Rage
Mostly I manage to suppress my rage at the incompetence with which the UK government has dealt with COVID-19, but then I watch something like Angela Merkel explaining the implications of changing the R0 factor for health care systems, and I remember what it must look like to be led by an adult. And a scientist to boot. I tweeted about it this morning, and I particularly liked the reply from a colleague that read: "Instead we get badges. And clapping. It’s like Blue Peter but with added death." Too right. Germany has had fewer than 4000 deaths, on a population that is considerably higher than that of the UK. The whole city of Berlin, which is densely populated, has had fewer than 100.
But mainly I do manage to suppress the rage, because if I let myself go completely I would get nothing done at all.

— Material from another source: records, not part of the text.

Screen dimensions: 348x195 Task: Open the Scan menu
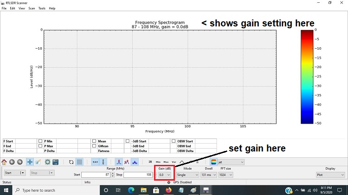(x=32, y=8)
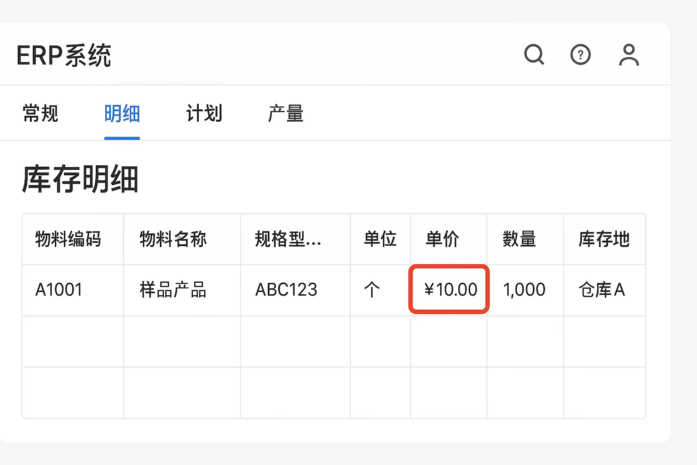Open the 计划 tab

[x=204, y=114]
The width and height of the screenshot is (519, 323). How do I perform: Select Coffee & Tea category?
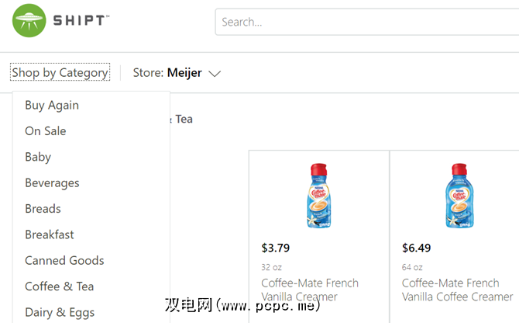pyautogui.click(x=59, y=287)
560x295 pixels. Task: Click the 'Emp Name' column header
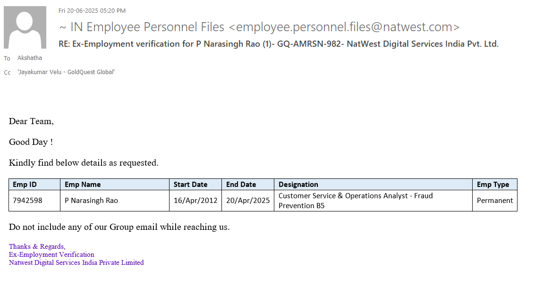coord(83,185)
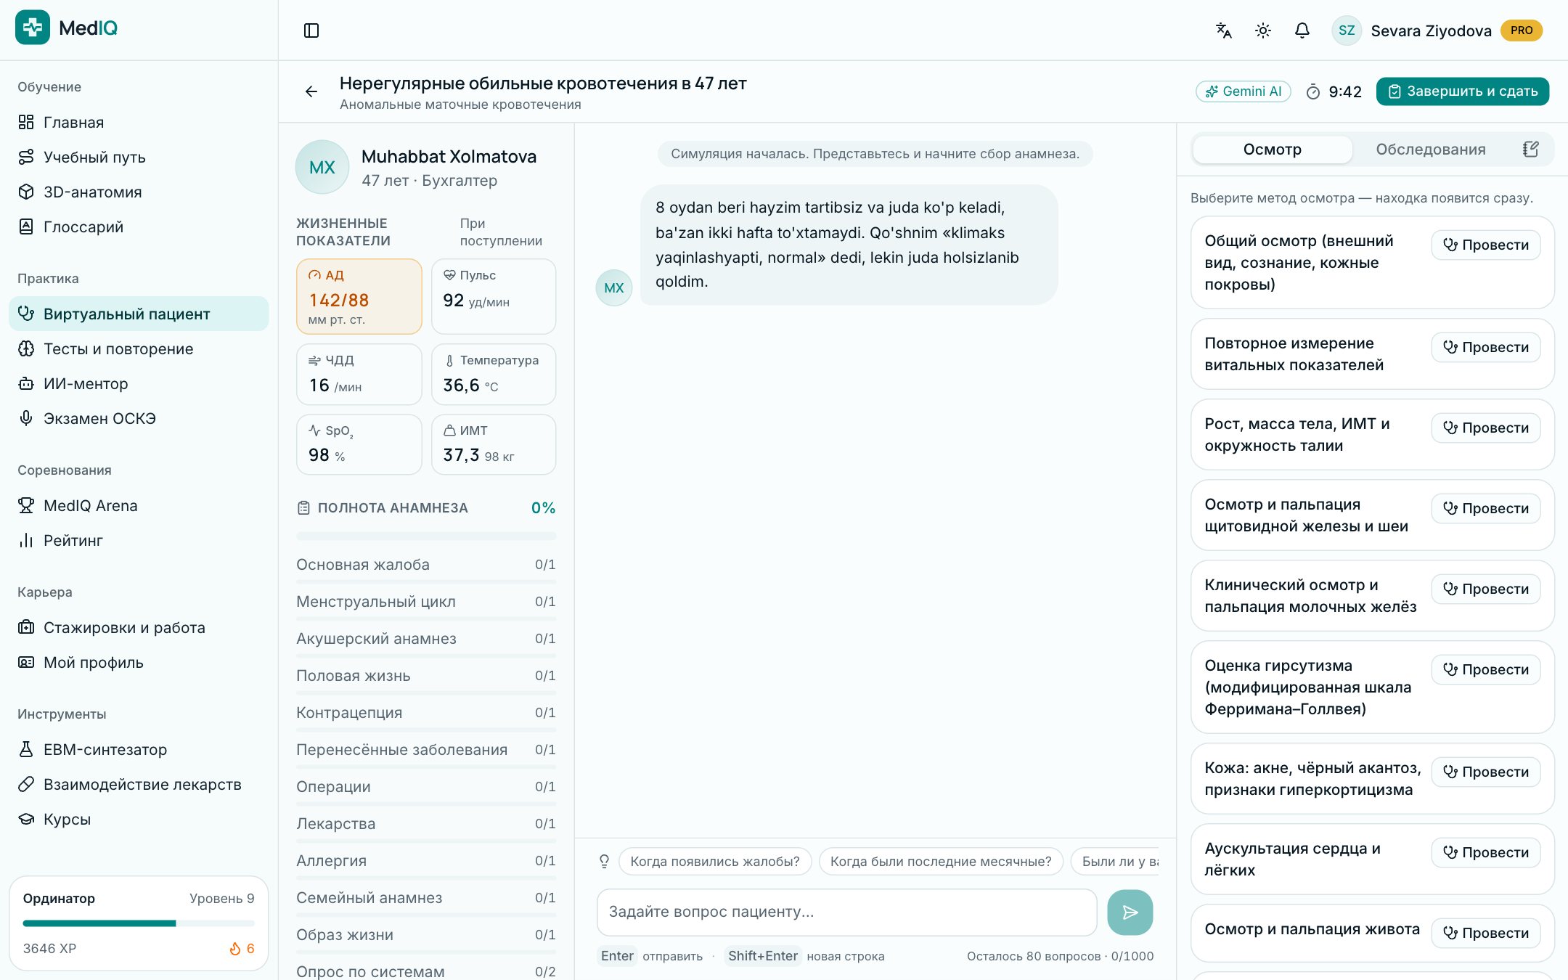Open the Gemini AI model selector
Screen dimensions: 1568x980
[1244, 91]
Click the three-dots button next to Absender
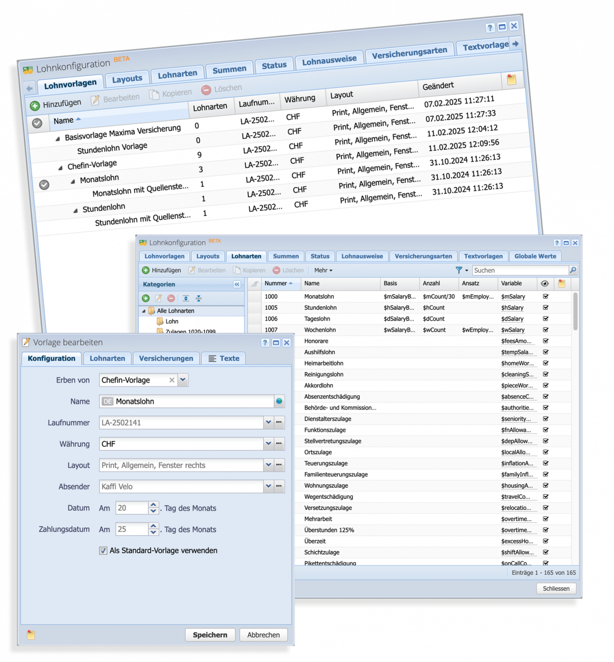The image size is (614, 662). tap(279, 486)
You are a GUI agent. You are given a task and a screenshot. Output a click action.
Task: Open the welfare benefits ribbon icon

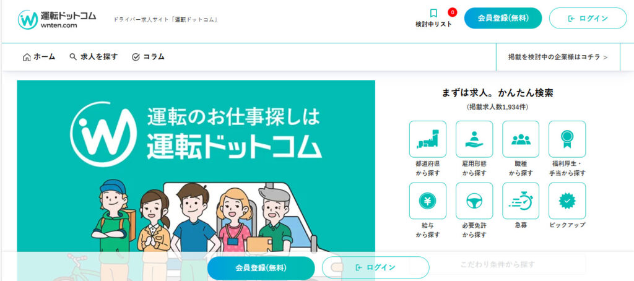click(567, 139)
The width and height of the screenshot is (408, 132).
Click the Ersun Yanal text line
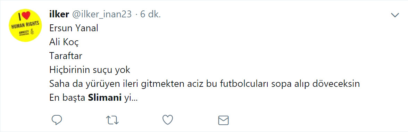[x=74, y=28]
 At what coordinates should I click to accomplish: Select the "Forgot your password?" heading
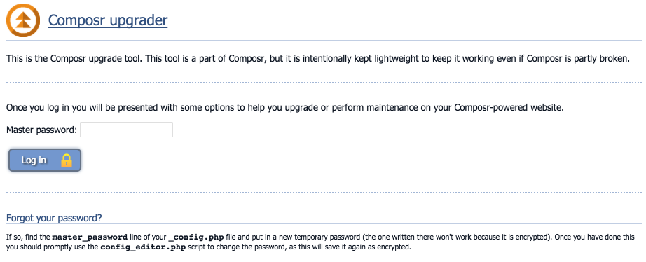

So today, I made myself serene by doing 30 minutes yoga with Projekt42 first thing this morning, and then thrashed myself on the exercise bike following a class on youtube at the other end of the day. It was a winning combination for one of those days when I don't go out.
In between, I did more serious surgery to the piece I'm working on. The colleague who kindly read it and commented on it last week probably won't recognise it now. I've not really kept up with my emails, but quite a few landed in my inbox today that reinforced to me what an unutterably difficult job under very challenging circumstances most of my colleagues are doing. And then another email lands in my inbox that is so completely tone-deaf that I cannot credit why it was ever signed off for mass distribution.
Hey ho.
At least my pot of dried roses provides a reliable blip.